All Headlines 17:53 August 07, 2013

(ATTN: UPDATES with more details, comments from S. Korean gov't from para 3)

SEOUL, Aug. 7 (Yonhap) -- North Korea proposed Wednesday that the two Koreas hold another round of talks on Aug. 14 aimed at normalizing a joint industrial complex that has been shuttered since early April.

The offer, made in the form of a special statement by the Committee for the Peaceful Reunification of Korea (CPRK), comes more than a week after Seoul demanded "final talks" to resolve all outstanding issues surrounding operations at the Kaesong Industrial Complex. So far, six rounds of inter-Korean negotiations have taken place without progress.

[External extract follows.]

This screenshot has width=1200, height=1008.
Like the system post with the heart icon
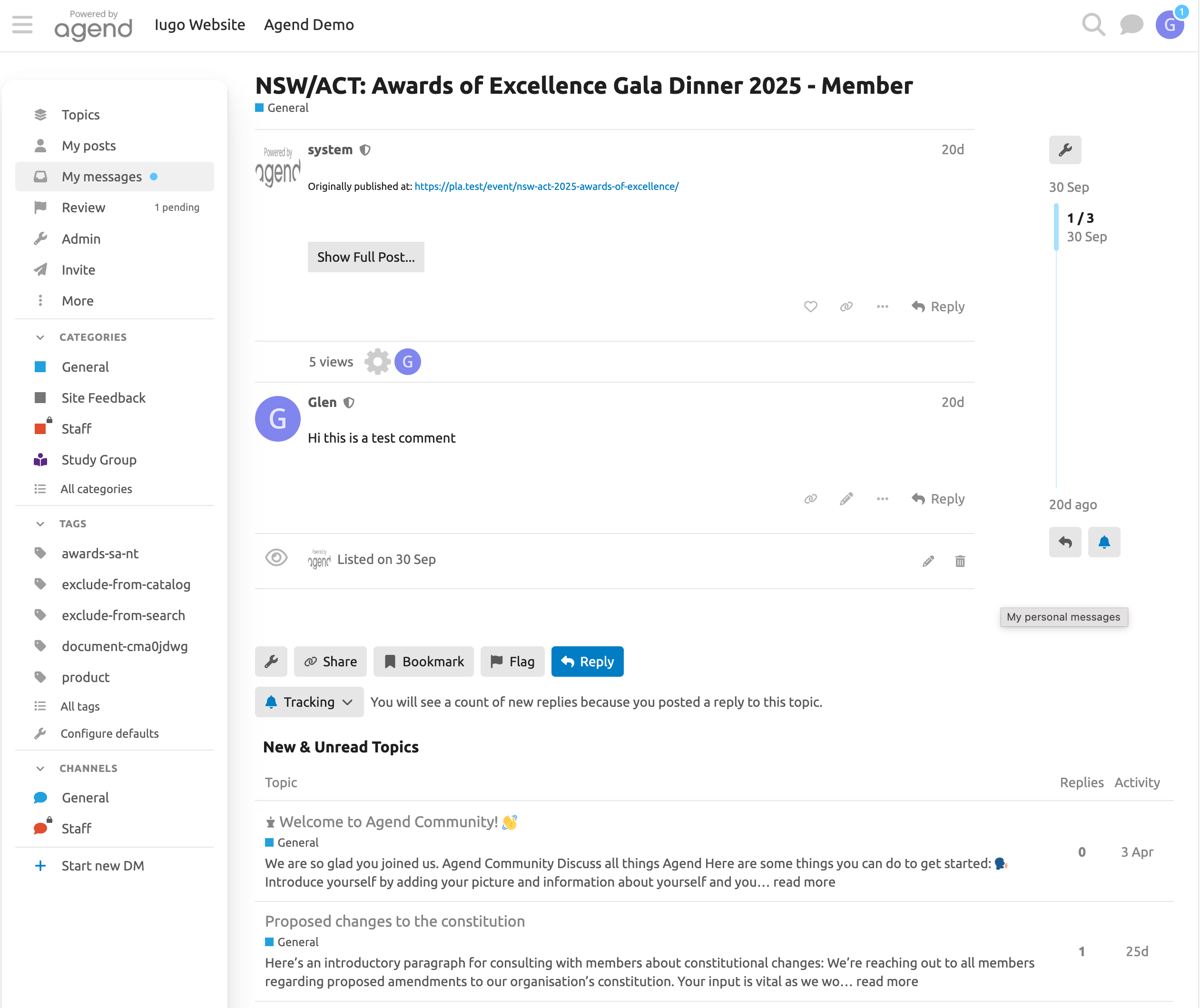pyautogui.click(x=810, y=306)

The latest proposal, carried by the Korean Central News Agency (KCNA) monitored in Seoul, said the two Koreas should work together to prevent a recurrence of the suspension of operations at Kaesong like the one that occurred in early April. Pyongyang also offered safe passage to all South Koreans entering the complex and said it will protect the property of South Korean businesses there.

It added that the temporary ban on operations announced by the North on April 8 will be lifted and that normal entry into the complex will be permitted.

The CPRK said that the South should accept the talks offer without any preconditions so all differences can be dealt with through dialogue.

Related to the talks proposal, South Korea's Ministry of Unification said it views Pyongyang's latest move as the communist country finally responding to Seoul's continuous calls for dialogue.

Since South Korean Unification Minister Ryoo Kihl-jae made a final offer of talks on July 28, Seoul has said that it was running out of patience and demanded the North accept the preconditions of safeguards to prevent another unilateral work stoppage in Kaesong.

A ministry official, who declined to be identified, said that the government will make known its proposal after reviewing the contents of the statement in detail.

"Details have to be discussed before a response can be made," the source said.

He added that before the North released the information through its official news wire, it had contacted Seoul through the communication line that runs through the neutral truce village of Panmunjom.

South Korea in the past has said the North must first give solid assurances if progress is to be made at talks to normalize the Kaesong complex.

Insiders said while the latest CPRK statement did not blame the South for the current impasse, which had been the North's stance, the North's offer falls short of what Seoul has been demanding with regards to safeguards.

The North's latest offer on Wednesday came shortly after calls made earlier in the day by religious leaders in South Korea on their government to be more flexible in its negotiations with North Korea for a swift normalization of the Kaesong park.